I’ve promised to write three pithy, witty, brilliant blog posts over three days, none more than 300 words. Yesterday, I proved once and for all that there is no such thing as intelligent design. Today, I prove that spectator sports are bad for you. Tomorrow, I write 300 unrelated profanities having no relation to one another.

WATCHING SPORTS IS BAD FOR YOU, OR AT LEAST ME

I thought I had seen it all, after being a Cubs fan these many years. After all, the Cubs have choked in the most bizarre, unimaginable ways ever seen on a diamond.

Then I watched the NCAA men’s basketball championship a few weeks ago, which featured my Memphis Tigers against the Kansas Jayhawks.

With a couple of minutes left, Memphis had a nine-point lead, but lost in historic, operatic fashion, a choke for the ages. This led to the following behaviors on my part:

1. Anger of the most toxic, extreme sort.

2. Uttering profanities.

3. Slamming the remote against the comfy chair in which I sat, uttering profanities.

4. Kicking the ottoman, uttering profanities.

I became, in short, a raving lunatic, like those you seen restrained in straitjackets or yelling incomprehensible profanities on your local street corner.

If the game had been close and Memphis lost, it would have been heartbreaking. If they had been blown out, that’s just the nature of the beast. But to be this goddamn close to victory only to have it snatched away…well, a circumstance such as that demands a brief descent into insanity.

Watching sports is not supposed to do this. It is supposed to be a form of fantasy, escapism. But I sweat bullets for the entire game, never felt comfortable, and by the end, resembled a brain-eating zombie from George Romero film.

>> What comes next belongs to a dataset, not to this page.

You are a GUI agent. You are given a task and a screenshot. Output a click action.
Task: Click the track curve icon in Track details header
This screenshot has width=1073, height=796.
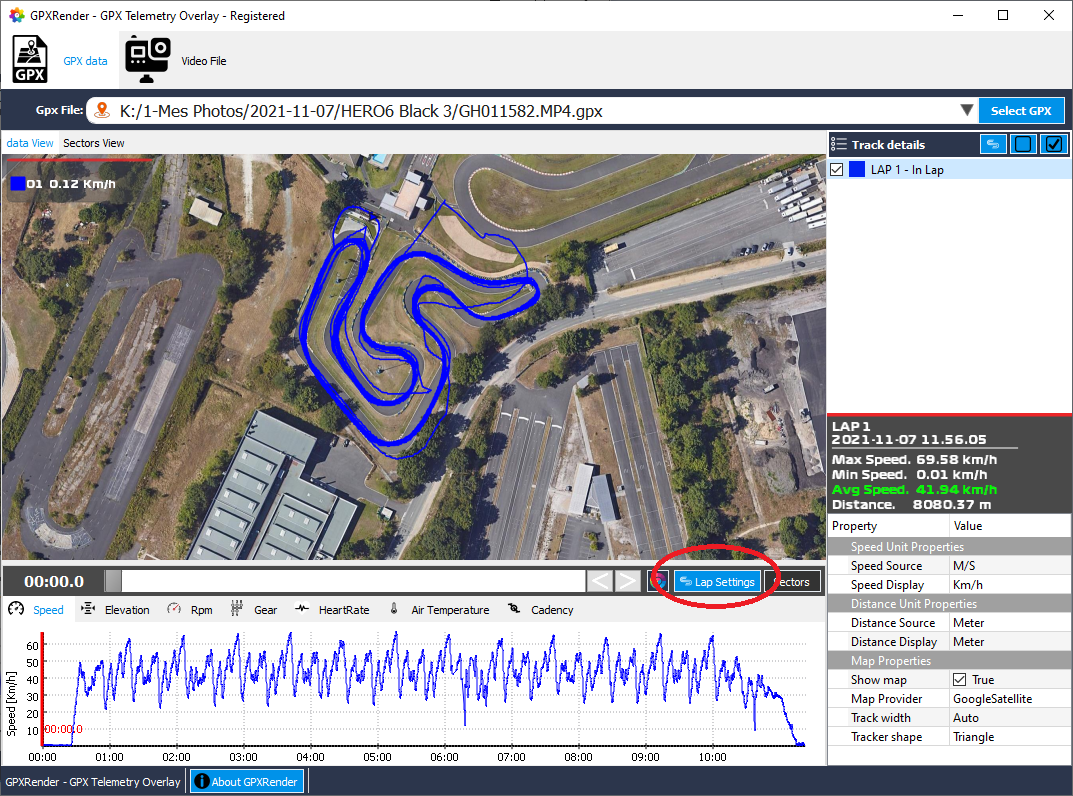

In short, if sports are a respite from the quotidian woes of a depraved world, why are sports fans generally such a miserable, complaining, depressed lot? Your team might win a lot of games, or even most of them, but nearly always, your team will not win the championship and your season ends in disappointment. You don’t even have to be a Cubs fan to understand this.

Thus, hundreds of hours spent watching television, reading box scores, following the torrent of opinions online — wasted.

And the reason we watch sports, is?

 

8 comments to Day Two of Three Days, Three Posts, 300 Words Each

  • This is the reason some of us don’t watch sports. It’s too scarey for children and dogs.

  • I think this post further proves your theory of evolution. Surely members of an intelligently designed species wouldn’t act like apes during a sporting event. :)

  • I think your “sports are toxic” problem is easily solved. You just have to recognize that swearing is a healthy detoxification of anger. The sports are bad, yes; but swearing and swearing well? That’s an ART.

  • Gods, I need to read before hitting submit. That was supposed to
    say “swearing is toxic.” Can’t help with the sports are toxic except agree!

  • I live in Cleveland – ’nuff said.

  • “And the reason we watch sports, is?”

    Cue Grace Slick:

    Go ask Baron Von Masoch
    When the Tigers leave you feeling small

  • Dontchoo be fucking with my Jayhawks. I was there twenty years
    ago; I waas there the other night. We SMOKED Memphis, came
    about when it needed doing.

    Orange Bowl.
    NCAA Championship.
    Um, James Naismith, anyone?

    World, Kansas is on the fucking MAP.

    Sorry, but you’re the first Memphis fan I’ve met so I had to rub it
    in a little. I’m really not like this. Really.

  • Sue

    When are you going to post more about Joshua Bell?